DBS Group (SGX: D05) is the last of the big three local banks to report its fiscal 2022 first half (1H2022) earnings.
Last week, United Overseas Bank Ltd (SGX: U11) reported a net profit of S$2 billion for 1H2022 while peer OCBC Ltd (SGX: O39) announced a record net profit of S$2.8 billion for the same period.
DBS reported a mixed quarter as better net interest income was offset by lower overall fee income.
Despite this, its second quarter (2Q2022) net profit hit S$1.82 billion, its second-highest on record.
Here are five interesting highlights from Singapore’s largest bank.
1. A mixed report card
For 2Q2022, the bank saw its net interest income rise 17% year on year to S$2.45 billion from higher interest rates and a stronger loan book.
Net interest income was also 12% higher than the previous quarter’s S$2.19 billion.
However, net fee and commission income fell by 12% year on year to S$768 million while other non-interest income declined by 10% year on year.
Overall, tTotal income still rose 6% year on year to S$3.8 billion, and profit before allowances crept up 4% year on year to S$2.1 billion as expenses increased by 7% year on year.
Net profit grew 7% year on year to S$1.8 billion, and annualised return on equity for the lender stood at 13.4%, up from 12.7% in 2Q2021.
For 1H2022, total income inched up just 1% year on year to S$7.5 billion, but profit before allowances saw a slight 2% year on year dip due to higher expenses.
Net profit slid 3% year on year to S$3.6 billion from the record-high chalked up in 1H2021.
2. Improved NIMs
DBS finally saw its net interest margin (NIM) rise after three consecutive years of decline.
For context, 1Q2022 saw NIM inching up to 1.46% from the low of 1.45% in the previous quarter.
The momentum accelerated in 2Q2022 with NIM clocking in at 1.58%, up 0.12 percentage points.
As a whole, for 1H2022, NIM stood at 1.52%, up from 1.47% a year ago.
CEO Piyush Gupta has reported a sanguine outlook as interest rate increases translate to earnings upside in future quarters.
For every 0.01 percentage point rise in interest rates, DBS will see a net interest income uplift of approximately S$18 million to S$20 million.
The good news is that July’s NIM is above 1.8%, pointing to further upside for the lender’s net interest income.
3. A stronger loan book with lower provisions
Customer loans grew 7% year on year in 1H2022 from S$396 billion to S$424.5 billion.
The increase was contributed by non-trade corporate loans and trade loans.

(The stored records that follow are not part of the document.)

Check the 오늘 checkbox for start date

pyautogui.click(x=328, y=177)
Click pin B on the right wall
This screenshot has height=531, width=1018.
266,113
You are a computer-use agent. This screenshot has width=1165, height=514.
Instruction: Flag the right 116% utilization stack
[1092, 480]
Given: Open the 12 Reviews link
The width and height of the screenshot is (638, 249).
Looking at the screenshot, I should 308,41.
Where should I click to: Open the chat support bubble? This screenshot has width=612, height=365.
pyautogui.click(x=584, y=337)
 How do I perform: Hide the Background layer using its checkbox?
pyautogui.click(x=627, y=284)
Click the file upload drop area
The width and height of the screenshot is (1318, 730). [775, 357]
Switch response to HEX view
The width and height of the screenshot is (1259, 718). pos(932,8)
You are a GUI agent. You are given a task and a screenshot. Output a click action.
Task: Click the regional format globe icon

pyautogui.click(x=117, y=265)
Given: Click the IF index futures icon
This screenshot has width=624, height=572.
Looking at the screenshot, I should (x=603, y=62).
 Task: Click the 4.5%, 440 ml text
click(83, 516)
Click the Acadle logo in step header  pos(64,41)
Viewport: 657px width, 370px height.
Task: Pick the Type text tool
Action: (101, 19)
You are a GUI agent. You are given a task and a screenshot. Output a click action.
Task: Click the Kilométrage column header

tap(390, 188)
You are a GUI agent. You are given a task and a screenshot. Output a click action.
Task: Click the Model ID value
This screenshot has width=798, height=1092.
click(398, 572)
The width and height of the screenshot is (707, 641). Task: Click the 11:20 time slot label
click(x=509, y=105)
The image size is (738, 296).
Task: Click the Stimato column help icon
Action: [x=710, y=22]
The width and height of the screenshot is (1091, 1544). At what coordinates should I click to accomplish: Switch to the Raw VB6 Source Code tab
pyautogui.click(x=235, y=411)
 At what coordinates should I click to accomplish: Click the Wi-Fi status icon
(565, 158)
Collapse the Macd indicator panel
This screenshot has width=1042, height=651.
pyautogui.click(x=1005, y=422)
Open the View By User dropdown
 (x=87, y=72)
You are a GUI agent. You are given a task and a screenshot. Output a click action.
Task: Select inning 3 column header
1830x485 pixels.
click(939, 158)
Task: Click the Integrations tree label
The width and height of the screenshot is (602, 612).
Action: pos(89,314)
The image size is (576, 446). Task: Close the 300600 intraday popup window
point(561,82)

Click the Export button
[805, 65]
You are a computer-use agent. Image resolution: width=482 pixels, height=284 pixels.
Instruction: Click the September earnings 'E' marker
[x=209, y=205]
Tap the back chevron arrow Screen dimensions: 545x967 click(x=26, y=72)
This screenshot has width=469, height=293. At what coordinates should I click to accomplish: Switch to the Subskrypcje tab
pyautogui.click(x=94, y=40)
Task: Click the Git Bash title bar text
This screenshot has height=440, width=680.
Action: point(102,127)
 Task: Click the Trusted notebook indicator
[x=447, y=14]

DBS’s guidance for loan growth for 2022 has been maintained at a mid-single-digit percentage, with the bank’s base case assumption that inflation will be tempered and that there will only be a mild recession.
Meanwhile, for 2Q2022, provisions declined by 42% year on year to S$46 million and the non-performing loans (NPL) ratio remained stable at 1.3% as new NPLs stayed low.
Specific allowances stood at just 0.11% of total loans for 1H2022, down from 0.18% for 1H2021.
4. A bout of weakness for fee income
Fee income, though, encountered a bout of weakness during the quarter due to volatile market conditions.
Gross fee income declined 10.3% year on year to S$917 million for 2Q2022, led by a fall in wealth management fees and to a lesser extent, investment banking fees.
The latter dipped from S$49 million to S$30 million while the former fell by 17.4% year on year to S$337 million.
Card fees, however, mitigated the overall decline with an 8.6% year on year rise to S$203 million as consumers spent more with the reopening of borders.
Despite the weakness, DBS believes that fee income is likely to have bottomed in 2Q2022 and should head up in future periods.
5. A slightly higher interim dividend
DBS has upped its interim dividend by 9.1% year on year to S$0.36 for 2Q2022.
For 1H2022, the total dividend comes up to S$0.72, with the trailing 12-month dividend coming in at S$1.41.
The bank’s shares offer a trailing dividend yield of 4.4%.
Get Smart: Better days are ahead
DBS has posted an encouraging outlook – it not only expects full-year loan growth but also believes fee income may have bottomed in 2Q2022.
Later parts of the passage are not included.